Au contraire, Sunshine est une jeune fille de dix-neuf ans qui a gardé une âme d'enfant, puisqu'elle est « Dancing Drone ». C'est ainsi qu'elle comprend « Down's syndrome, l'appellation généralement utilisée dans les pays anglo-saxons pour la trisomie 21 ». En dépit de ce handicap, Sunshine, qui porte bien son nom, a une vision très claire des choses. Elle les comprend vite et mieux que beaucoup de ceux qui l'entourent, car elle a l'intelligence du coeur. Elle nomme Anthony « Saint Anthony », et, quand on sait que sa maison s'appelle « Padua » (Padoue), on comprend pourquoi il est devenu «
le gardien des choses perdues ». Sa bien-aimée Thérèse est très attachée à
Sainte Thérèse de Lisieux, la petite sainte aux roses.
Tellement d'autres personnages sont si attachants qu'on a l'impression de les avoir connus : Eunice, Bomber, Laura, Freddy, Grace et Godfrey, sans oublier les chiens, Douglas, Baby Jane et Carotte.
Le roman est rythmé par la musique préférée de Thérèse et Anthony, on y trouve des nouvelles qu'Anthony a écrites en s'inspirant des objets recueillis, ainsi que les plagiats hilarants imaginés par Portia à partir de « Jane Eyre », de « L'Amant de Lady Chaterley » et d'autres encore.
Le fantastique rôde : à Padua, des portes se ferment hermétiquement, des pendules s'arrêtent tous les jours à la même heure, des vitres volent en éclats, un fantôme semble accabler les habitants de sa mauvaise humeur.

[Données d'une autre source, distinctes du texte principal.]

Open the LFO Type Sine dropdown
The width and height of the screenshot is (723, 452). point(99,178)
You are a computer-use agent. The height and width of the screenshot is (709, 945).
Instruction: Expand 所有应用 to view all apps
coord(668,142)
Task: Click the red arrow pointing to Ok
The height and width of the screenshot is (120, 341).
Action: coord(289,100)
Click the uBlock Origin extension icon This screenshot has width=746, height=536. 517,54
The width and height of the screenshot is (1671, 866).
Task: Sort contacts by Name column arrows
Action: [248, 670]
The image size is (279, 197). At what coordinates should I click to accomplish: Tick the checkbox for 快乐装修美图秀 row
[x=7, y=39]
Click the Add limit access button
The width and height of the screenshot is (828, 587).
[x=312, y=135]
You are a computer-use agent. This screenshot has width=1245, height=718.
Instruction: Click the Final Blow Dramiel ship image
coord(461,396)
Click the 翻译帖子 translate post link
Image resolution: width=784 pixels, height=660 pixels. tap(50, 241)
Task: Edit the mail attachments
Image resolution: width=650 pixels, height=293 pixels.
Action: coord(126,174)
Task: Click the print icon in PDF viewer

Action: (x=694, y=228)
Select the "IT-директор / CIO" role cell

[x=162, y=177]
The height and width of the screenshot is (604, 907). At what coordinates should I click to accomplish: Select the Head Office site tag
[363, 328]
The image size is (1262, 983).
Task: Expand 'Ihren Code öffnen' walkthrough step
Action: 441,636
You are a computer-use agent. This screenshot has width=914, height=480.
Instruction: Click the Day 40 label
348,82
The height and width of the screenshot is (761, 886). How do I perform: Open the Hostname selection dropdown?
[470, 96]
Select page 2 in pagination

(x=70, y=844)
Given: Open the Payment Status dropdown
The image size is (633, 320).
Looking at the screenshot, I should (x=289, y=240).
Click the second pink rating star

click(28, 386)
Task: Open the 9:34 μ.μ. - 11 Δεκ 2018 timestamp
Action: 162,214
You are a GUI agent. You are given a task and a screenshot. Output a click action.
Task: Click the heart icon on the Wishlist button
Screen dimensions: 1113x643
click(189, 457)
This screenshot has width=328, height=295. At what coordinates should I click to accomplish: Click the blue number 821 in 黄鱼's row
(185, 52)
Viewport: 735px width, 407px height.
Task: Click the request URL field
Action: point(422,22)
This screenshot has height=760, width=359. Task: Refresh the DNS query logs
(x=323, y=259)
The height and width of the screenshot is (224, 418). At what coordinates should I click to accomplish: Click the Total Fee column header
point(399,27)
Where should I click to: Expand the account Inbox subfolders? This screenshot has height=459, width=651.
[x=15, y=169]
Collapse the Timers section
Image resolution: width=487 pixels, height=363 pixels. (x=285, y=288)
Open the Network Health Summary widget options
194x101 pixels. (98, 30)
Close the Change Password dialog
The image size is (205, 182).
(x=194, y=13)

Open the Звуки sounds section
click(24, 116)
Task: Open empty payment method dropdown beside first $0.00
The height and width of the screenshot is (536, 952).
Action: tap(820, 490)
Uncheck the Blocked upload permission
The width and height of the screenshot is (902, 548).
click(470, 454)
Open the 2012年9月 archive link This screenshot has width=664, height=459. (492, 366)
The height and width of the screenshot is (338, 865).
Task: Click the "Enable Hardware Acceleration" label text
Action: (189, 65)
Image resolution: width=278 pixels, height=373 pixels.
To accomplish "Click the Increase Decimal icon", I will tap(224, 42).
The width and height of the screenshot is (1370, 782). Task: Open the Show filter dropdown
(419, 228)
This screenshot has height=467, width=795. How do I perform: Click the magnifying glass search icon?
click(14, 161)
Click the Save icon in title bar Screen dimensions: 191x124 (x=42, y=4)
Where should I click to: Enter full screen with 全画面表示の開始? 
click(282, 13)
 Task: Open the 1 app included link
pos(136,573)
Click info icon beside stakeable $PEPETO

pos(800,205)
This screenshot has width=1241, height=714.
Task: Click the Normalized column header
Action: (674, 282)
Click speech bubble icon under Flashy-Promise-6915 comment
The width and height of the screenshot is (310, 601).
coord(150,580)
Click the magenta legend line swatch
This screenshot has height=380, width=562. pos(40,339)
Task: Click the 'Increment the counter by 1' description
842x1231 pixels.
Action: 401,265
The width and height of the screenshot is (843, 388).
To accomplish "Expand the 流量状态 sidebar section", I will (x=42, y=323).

La manie d'Anthony de collectionner même ce qui semble n'avoir aucune valeur, comme un bouton, la pièce d'un puzzle ou un élastique à cheveux m'a fait penser à ces photos d'objets abandonnés réalisées par
Tom Hanks.
La construction de ce livre est magique, comme l'atmosphère qui s'en dégage, donne le sourire et réchauffe le coeur. Quand j'ai appris que l'auteur s'était lancée dans l'écriture (c'est son premier roman) après un grave accident suivi d'un cancer, j'ai admiré son courage de ne voir que le beau côté des choses, malgré l'adversité, transmettant au lecteur une vision optimiste de la vie. Je lui tire mon chapeau, car, pour ma part, je suis sûre que j'en serais bien incapable.
Bomber et Eunice vont ensemble au cinéma. Un nombre considérable de films émaillent le récit et les personnages s'y réfèrent souvent pour expliquer et agrémenter leur quotidien.
La traduction de Christine le Boeuf m'a paru épatante. Elle participe au charme de cette lecture que je recommanderais chaudement. Je n'ai trouvé le courage de fermer le livre qu'en me promettant de le relire, car c'était pour moi une lecture enchantée qui a embelli ma vie. Un immense coup de coeur auquel je regrette de ne pouvoir attribuer plus de cinq étoiles.